From Fabric User to Pattern Creator: Building Better AI Workflows
Why I Built My Own Pattern MCP Server
I got tired of MCPs that proxy calls through another LLM when I'm already using the LLM, I want to use. It drives me crazy - creates unnecessary complexity, breaks conversation flow, and prevents real-time prompt modification.
So I built the Pattern MCP Server.
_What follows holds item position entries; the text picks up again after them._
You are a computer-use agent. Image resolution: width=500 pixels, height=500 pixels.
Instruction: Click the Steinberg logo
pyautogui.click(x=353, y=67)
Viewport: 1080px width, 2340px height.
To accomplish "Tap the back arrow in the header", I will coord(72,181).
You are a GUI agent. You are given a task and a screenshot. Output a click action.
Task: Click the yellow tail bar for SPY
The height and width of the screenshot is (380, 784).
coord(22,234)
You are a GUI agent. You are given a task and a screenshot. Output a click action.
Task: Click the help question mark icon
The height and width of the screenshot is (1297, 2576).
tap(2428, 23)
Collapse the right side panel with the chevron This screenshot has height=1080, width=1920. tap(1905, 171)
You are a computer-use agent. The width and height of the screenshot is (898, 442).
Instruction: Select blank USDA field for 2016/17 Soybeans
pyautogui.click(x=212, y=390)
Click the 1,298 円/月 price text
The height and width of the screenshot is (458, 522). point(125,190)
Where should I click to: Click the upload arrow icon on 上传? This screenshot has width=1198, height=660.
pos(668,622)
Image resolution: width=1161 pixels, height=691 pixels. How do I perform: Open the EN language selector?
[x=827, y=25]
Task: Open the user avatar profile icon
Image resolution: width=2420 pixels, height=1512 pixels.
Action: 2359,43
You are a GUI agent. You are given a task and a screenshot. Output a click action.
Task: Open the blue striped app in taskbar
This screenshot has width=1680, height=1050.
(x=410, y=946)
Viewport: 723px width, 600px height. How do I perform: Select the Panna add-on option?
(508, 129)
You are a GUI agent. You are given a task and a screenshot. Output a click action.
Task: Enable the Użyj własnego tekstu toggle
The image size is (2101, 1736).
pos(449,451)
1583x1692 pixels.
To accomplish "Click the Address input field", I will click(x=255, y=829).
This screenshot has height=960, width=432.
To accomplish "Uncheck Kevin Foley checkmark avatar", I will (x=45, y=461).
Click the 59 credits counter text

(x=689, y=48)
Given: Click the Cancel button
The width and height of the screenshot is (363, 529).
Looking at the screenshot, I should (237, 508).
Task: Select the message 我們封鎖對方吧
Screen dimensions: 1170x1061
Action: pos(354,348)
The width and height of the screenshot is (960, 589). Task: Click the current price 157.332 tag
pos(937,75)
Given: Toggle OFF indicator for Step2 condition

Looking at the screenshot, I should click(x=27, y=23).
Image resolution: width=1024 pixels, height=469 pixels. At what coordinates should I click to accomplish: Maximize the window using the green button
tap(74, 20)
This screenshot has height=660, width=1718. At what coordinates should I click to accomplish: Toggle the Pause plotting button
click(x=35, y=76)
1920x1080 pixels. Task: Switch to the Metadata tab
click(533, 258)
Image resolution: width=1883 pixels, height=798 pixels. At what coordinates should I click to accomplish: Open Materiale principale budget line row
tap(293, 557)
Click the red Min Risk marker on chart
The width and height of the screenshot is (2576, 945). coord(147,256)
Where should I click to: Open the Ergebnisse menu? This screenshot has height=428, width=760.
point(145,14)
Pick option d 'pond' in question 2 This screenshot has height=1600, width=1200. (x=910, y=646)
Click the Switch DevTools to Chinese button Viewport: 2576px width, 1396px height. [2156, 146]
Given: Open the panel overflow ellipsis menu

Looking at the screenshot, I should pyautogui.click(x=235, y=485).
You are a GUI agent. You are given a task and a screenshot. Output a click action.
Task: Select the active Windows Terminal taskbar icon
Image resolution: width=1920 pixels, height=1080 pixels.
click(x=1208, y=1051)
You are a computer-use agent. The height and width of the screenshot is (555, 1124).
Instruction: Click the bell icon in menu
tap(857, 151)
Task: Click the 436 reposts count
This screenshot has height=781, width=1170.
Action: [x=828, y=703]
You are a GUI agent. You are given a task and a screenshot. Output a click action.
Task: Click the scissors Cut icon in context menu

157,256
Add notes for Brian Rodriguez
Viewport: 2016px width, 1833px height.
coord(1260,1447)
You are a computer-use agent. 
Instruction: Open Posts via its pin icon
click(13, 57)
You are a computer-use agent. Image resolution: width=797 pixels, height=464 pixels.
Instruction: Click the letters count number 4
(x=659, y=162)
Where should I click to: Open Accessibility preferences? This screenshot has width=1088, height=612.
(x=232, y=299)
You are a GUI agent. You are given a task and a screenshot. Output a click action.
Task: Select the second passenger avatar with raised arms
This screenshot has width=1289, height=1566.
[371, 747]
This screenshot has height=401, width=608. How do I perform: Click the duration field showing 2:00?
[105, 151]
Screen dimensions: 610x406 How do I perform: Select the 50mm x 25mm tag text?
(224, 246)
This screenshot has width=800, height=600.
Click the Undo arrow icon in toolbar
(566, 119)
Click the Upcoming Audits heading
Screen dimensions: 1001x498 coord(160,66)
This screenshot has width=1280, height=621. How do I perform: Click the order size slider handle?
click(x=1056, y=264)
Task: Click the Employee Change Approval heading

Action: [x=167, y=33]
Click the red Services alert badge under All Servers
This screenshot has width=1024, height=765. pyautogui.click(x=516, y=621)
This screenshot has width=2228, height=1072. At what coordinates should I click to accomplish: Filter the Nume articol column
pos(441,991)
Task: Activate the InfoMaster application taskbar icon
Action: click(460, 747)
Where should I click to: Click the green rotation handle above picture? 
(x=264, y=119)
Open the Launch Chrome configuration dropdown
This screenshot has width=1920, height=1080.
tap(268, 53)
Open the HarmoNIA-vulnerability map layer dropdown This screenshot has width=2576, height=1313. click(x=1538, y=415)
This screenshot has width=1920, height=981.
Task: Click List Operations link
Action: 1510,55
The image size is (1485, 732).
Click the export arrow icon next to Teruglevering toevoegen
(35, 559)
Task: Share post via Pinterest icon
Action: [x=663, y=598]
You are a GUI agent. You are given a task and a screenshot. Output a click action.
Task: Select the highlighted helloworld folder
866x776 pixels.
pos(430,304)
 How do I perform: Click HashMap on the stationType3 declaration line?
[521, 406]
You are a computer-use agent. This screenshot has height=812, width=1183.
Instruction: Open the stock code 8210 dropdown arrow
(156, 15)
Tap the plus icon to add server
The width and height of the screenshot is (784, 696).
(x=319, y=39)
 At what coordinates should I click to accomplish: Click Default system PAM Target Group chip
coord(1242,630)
Simple concept: expose prompt content directly Instead of executing it through a middleman.
While building it, I did a deep dive into Fabric's 215 patterns.
✅ A-tier (15%): Security patterns like analyze_malware
are genuinely excellent
❌ D/F-tier (15%): find_female_life_partner
reduces relationships to algorithms
(icky)
The bigger issues I found: - Cargo cult prompt engineering ("think with 1,419 IQ") - Over-rigid constraints ("write exactly 16 words per bullet") - 90% lack examples despite examples being the most powerful instructional tool - Anxiety-driven repetition ("DO NOT COMPLAIN" x3)
Added some notes around how to fix said issues.
Anyway: Everyone needs their prompt library. The best prompts are ones you've refined for your specific workflow.
The Pattern MCP Server gives you direct access to prompts - both Fabric's collection and your custom patterns - without execution overhead. Mix, match, and modify on the fly.